Showing posts with label Sourav Ganguly. Show all posts
Showing posts with label Sourav Ganguly. Show all posts

Friday, 1 May 2009

How to lose a match

Kolkata Knight Riders:

1/1 - Ganguly out first ball. Idiot. Bet he can't get on his high horse in front of McCullum now.

Hodge comes it all hodgily. If that's a word.

The 4th ODI between Australia and Pakistan is on right now. I'm not watching. Gayle is also an idiot.

--

Anyway, so Mumbai win by 9 runs. There ya go.

Friday, 24 April 2009

Fake IPL Player = Ranadeb Bose

So it's almost official, but nobody's saying his name.
There must have been hundreds of people who pegged him days before this almost-there confirmation of the Fake IPL Player's identity.

Gulu Ezekiel writes for the New Indian Express, and pretty much says it all:
He is smart — educated at one of the country’s top schools — articulate and bitter as well. And he has reason to be, after being one the most successful bowlers in a recent domestic season.

The motive can be traced to the Kolkata Knight Riders camp in the IPL’s first season.
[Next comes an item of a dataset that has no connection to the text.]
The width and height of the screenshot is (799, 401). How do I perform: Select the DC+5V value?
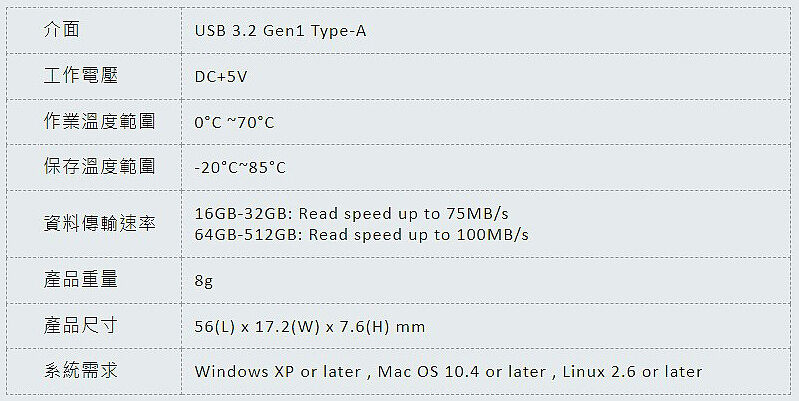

After being kept on the sidelines for half the event, the player in question along with five others was asked to leave the team hotel in Kolkata and no longer be part of the franchise ostensibly on the grounds of cost cutting.

He had lashed out at the time at what he perceived to be shabby treatment and swore never to wear KKR colours again, being particularly critical of the team owner and the coach. It is no surprise then that KKR decided to dispense with him this year and he was picked up by a franchise from the North.

The name will be revealed within 24 hours but it's pretty obvious, if this article is correct which it seems to be, that Ranadeb Bose is your man.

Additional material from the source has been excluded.